------ MATERIAL FOR THE TASK ------
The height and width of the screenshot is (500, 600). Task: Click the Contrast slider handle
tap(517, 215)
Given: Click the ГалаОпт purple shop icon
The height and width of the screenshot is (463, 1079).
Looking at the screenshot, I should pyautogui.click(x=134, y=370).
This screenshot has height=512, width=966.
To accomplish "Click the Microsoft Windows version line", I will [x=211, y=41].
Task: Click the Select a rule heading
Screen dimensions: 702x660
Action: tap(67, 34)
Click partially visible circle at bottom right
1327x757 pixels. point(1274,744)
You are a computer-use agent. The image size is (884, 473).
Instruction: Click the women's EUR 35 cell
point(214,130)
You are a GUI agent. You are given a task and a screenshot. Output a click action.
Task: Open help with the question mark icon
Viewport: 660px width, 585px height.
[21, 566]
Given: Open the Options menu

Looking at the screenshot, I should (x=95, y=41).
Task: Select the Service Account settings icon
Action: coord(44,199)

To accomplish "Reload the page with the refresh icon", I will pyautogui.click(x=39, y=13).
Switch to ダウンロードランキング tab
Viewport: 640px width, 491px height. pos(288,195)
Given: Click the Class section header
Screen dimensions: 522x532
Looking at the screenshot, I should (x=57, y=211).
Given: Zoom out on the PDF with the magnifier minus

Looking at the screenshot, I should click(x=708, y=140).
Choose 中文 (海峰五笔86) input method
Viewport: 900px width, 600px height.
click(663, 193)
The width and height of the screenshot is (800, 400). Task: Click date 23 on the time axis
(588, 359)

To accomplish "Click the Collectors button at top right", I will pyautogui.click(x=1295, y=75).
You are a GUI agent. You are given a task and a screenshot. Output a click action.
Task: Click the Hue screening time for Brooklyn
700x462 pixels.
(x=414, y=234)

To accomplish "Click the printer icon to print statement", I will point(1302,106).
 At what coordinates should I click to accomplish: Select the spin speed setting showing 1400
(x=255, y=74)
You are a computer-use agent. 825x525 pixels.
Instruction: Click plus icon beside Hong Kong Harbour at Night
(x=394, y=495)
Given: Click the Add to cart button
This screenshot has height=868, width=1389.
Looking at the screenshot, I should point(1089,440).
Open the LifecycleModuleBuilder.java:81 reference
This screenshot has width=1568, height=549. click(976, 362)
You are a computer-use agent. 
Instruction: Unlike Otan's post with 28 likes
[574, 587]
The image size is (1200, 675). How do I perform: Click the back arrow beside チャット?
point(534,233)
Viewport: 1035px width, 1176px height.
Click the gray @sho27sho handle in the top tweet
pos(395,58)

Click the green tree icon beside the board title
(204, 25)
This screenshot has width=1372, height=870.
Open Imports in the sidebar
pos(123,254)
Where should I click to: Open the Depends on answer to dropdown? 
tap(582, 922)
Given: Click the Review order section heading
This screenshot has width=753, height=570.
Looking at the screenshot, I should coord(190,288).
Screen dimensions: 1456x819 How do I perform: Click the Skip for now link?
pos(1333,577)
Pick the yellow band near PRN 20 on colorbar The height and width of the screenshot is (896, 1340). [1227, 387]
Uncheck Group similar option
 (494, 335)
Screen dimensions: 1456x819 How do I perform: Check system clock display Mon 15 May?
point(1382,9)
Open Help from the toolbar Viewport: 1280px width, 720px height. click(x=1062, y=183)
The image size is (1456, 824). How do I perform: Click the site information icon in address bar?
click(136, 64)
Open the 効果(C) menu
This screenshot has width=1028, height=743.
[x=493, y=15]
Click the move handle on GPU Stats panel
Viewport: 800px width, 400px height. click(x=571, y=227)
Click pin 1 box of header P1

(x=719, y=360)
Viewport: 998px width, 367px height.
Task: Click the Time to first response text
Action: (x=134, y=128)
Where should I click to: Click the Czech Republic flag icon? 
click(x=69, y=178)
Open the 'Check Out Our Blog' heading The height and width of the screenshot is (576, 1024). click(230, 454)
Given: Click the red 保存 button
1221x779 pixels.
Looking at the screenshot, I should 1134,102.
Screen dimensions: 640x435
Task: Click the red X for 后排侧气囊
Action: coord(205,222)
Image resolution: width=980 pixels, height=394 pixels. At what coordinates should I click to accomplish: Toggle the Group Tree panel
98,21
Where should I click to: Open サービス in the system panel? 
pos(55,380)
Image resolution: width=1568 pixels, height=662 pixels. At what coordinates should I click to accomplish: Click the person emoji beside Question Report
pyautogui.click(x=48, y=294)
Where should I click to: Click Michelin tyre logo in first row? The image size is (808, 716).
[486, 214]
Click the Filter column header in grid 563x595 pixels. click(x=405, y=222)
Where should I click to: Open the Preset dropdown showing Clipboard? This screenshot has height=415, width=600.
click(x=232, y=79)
------
YOUR INSTRUCTIONS: The word is "heading". Copy every line above where it appears.

OUTPUT OF THE EXERCISE:
Task: Click the Select a rule heading
Given: Click the Review order section heading
Open the 'Check Out Our Blog' heading The height and width of the screenshot is (576, 1024). click(230, 454)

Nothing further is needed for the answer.